Monsanto is one of the most despised corporations on earth. This is the third in a series of articles that expose their not-so-hidden dark side and how, if unrestrained, Monsanto could unleash a cataclysm. Indeed, it has already started…
Part 3 of 10
Covering up health dangers
The policy Taylor oversaw in 1992 needed to create the impression that unintended effects from GM crops were not an issue. Otherwise their GRAS status would be undermined. But internal memos made public from a lawsuit showed that the overwhelming consensus among the agency scientists was that GM crops can have unpredictable, hard-to-detect side effects. Various departments and experts spelled these out in detail, listing allergies, toxins, nutritional effects, and new diseases as potential problems. They had urged superiors to require long-term safety studies. In spite of the warnings, according to public interest attorney Steven Druker who studied the FDA’s internal files, “References to the unintended negative effects of bioengineering were progressively deleted from drafts of the policy statement (over the protests of agency scientists).”

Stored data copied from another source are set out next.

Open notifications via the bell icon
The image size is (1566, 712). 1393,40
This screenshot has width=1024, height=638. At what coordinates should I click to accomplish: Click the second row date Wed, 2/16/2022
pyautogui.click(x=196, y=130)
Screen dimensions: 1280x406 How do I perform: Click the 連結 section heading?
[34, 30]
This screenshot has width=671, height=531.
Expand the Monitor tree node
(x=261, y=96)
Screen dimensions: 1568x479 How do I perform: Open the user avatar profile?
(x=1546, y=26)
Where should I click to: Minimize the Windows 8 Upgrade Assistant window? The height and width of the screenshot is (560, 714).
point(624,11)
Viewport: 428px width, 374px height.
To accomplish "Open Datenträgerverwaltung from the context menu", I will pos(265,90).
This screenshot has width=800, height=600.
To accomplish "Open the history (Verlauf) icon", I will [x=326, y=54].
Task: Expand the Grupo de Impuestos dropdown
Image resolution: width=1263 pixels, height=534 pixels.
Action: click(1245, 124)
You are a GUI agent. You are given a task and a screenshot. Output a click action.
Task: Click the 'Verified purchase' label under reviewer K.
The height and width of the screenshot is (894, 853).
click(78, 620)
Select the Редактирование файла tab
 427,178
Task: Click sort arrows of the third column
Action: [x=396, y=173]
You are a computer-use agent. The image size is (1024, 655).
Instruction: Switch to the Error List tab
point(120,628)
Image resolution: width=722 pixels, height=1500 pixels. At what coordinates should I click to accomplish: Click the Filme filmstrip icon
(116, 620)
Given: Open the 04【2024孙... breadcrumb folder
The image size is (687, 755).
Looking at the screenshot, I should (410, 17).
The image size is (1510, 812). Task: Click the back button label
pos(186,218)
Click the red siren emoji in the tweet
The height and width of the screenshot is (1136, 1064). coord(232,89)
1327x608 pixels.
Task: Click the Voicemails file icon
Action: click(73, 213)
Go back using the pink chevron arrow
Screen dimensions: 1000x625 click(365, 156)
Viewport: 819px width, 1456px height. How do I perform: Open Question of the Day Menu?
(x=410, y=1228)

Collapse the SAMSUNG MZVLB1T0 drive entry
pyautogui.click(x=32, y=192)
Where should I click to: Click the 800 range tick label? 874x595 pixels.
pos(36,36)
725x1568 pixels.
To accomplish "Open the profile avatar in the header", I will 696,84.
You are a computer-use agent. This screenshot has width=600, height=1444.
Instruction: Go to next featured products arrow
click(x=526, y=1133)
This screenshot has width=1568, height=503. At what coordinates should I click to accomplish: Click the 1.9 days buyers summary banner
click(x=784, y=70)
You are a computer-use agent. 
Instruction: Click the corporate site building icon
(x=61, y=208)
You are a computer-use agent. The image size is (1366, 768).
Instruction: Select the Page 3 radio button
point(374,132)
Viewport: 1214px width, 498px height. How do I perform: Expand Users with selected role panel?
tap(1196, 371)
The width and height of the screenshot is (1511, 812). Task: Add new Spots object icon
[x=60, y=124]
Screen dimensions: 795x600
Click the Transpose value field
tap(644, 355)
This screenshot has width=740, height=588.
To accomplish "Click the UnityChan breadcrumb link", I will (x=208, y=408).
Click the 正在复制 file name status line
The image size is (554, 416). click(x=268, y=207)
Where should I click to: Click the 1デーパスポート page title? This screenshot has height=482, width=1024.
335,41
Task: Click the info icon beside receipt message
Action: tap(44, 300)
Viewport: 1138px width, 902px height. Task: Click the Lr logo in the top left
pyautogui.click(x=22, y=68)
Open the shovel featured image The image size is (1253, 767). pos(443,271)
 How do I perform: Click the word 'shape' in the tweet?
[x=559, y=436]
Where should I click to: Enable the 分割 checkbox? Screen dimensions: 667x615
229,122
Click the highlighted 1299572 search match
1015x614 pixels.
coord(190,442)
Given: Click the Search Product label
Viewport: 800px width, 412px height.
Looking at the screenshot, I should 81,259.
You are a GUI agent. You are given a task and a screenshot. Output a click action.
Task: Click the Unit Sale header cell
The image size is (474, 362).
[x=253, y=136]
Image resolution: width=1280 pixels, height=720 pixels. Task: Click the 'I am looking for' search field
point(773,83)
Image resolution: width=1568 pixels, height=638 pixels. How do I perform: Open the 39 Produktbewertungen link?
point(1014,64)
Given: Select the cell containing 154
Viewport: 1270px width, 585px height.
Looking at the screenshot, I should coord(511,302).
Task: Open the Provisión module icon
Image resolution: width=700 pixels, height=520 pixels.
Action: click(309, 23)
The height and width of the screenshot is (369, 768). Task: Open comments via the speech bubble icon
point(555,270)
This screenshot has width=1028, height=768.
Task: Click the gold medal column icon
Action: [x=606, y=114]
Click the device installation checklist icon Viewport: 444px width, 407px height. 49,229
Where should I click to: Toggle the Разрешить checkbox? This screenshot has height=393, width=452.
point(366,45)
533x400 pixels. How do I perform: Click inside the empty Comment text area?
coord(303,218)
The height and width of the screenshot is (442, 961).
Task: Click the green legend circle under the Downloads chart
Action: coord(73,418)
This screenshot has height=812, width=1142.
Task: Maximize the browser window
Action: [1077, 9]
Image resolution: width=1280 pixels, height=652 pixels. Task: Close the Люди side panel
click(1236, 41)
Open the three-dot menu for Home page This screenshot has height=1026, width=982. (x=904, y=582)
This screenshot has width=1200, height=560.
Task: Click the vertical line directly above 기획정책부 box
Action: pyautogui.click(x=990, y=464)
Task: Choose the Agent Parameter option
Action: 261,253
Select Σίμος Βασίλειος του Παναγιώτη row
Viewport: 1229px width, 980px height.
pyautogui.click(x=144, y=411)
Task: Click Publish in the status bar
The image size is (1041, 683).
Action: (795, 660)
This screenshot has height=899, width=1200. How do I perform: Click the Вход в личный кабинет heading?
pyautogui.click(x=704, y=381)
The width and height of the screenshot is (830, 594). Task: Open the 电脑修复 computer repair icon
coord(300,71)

FDA microbiologist Louis Pribyl wrote about the policy, “What has happened to the scientific elements of this document? Without a sound scientific base to rest on, this becomes a broad, general, ‘What do I have to do to avoid trouble’-type document. . . . It will look like and probably be just a political document. . . . It reads very pro-industry, especially in the area of unintended effects.”
The FDA scientists’ concerns were not only ignored, their very existence was denied. Consider the private memo summarizing opinions at the FDA, which stated, “The processes of genetic engineering and traditional breeding are different and according to the technical experts in the agency, they lead to different risks.” Contrast that with the official policy statement issued by Taylor, Monsanto’s former attorney: “The agency is not aware of any information showing that foods derived by these new methods differ from other foods in any meaningful or uniform way.” On the basis of this false statement, the FDA does not require GM food safety testing.
Fake Safety Assessments
Monsanto participates in a voluntary consultation process with the FDA that is derided by critics as a meaningless exercise. Monsanto submits whatever information it chooses, and the FDA does not conduct or commission any studies of its own. Former EPA scientist Doug Gurian-Sherman, who analyzed FDA review records obtained through the Freedom of Information Act, says the FDA consultation process “misses obvious errors in company-submitted data summaries, provides insufficient testing guidance, and does not require sufficiently detailed data to enable the FDA to assure that GE crops are safe to eat.”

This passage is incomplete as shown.